__SECCIÓN DEL DOCUMENTO__.
El blues es el flamenco en inglés
por Alberto D. Prieto
Arranques, temblores, éxtasis, solos alocados sin
final previsto a la tragedia, respeto entre la voz y los instrumentos, gritos,
y hasta la estructura de lo cantado.
Cuando lo que tocaba era la artritis, quien toca
es Walter Trout.
El miércoles 7 de noviembre, en la sala Mon de
Madrid, se subió al tablao un quejío de New Jersey, con 67 castañazos a
cuestas, manos temblorosas, tripa hinchada, pelo ralo y mirada perdida.
Como esos tipos a los que tomas cariño porque se te acercan con olor rancio y
dolor largo a dar conversación, entre calmada y descarriada, cada domingo de un
verano atardeciendo mientras apuras la cerveza. Escuchas, qué remedio el primer
día y qué interesante desde entonces. No en lo que dice, sino en lo dicho se
esconde una verdad. Cuenta tragedias con calma, las describe descarnadas
pero no se lamenta, es lo que hay, chico, estas cicatrices, las arrugas
profundas y cómo apesto a lo vivido que llevo encima son mi legado.
El blues es desamor, como nuestras palmas no son de
gloria y sí de dolor. A los mandos de la Stratocaster del 73 clonada y
en doble correa al hombro, un chaleco ancho y unos vaqueros con triple doblez,
Trout le canta al llanto, a lo ni siquiera perdido, a lo que se va a perder. Y
se le pide desde el patio también que llore a la guitarra, la Strato vieja
color crema y algo desportillada.

__MATERIAL DE PARTIDA__.
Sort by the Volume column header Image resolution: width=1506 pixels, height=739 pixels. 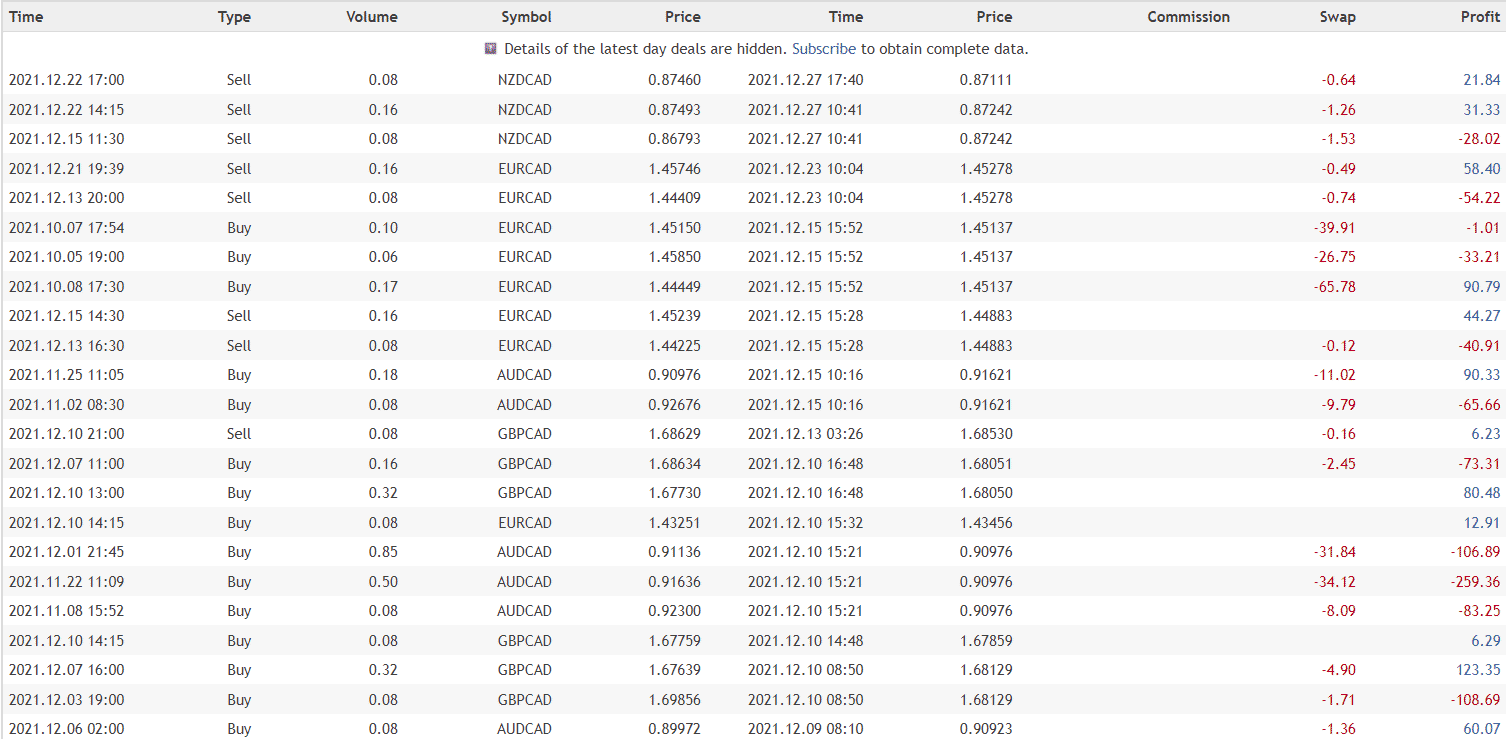371,17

__TAREAS POR REALIZAR__.
1. Extrae del artículo sobre Walter Trout el fragmento que comienza con "Como esos tipos" y continúa hasta "son mi legado.".
2. Prolonga el artículo sobre Walter Trout a partir del punto en que se detiene.
El listado no desempeña ningún papel en esto.

__RESULTADOS OBTENIDOS__.
1.
Como esos tipos a los que tomas cariño porque se te acercan con olor rancio y
dolor largo a dar conversación, entre calmada y descarriada, cada domingo de un
verano atardeciendo mientras apuras la cerveza. Escuchas, qué remedio el primer
día y qué interesante desde entonces. No en lo que dice, sino en lo dicho se
esconde una verdad. Cuenta tragedias con calma, las describe descarnadas
pero no se lamenta, es lo que hay, chico, estas cicatrices, las arrugas
profundas y cómo apesto a lo vivido que llevo encima son mi legado.

2.
Me, My Guitars And The Blues lo
definió todo en la fría noche de un Madrid lluvioso de otoño. La tercera pieza
de la noche, nueva en el repertorio de este dinosaurio americano que ni
siquiera llenó el Mon de gente, pero si de emoción, ocho años después de su
última visita a España, pareció un canto a la vida que se le quiso escapar hace
unos años, con aquella hepatitis cabrona, y que ha vuelto para llenar de
melodías por turnos entre él y su seis cuerdas.
Pero cantar a la vida en un bluesman es llorar
abrazado a un mástil y una pala, gritar a las cuatro esquinas que hay un modo
de conjurar los males, dándoselo todo a la concurrencia, más allá de que
hubiera nada más que algo más de dos cientos o tres de frikies
encervezados asistiendo al enésimo velatorio de Trout contra la desazón.
¡Que no! Que el blues es el rito y la ceremonia, que se inventó para esto, para
que chillara la guitarra entre pedales y temblores. Que hemos venido a
pasarlo juntos. Que si las penas con pan son menos, con blues son de todos.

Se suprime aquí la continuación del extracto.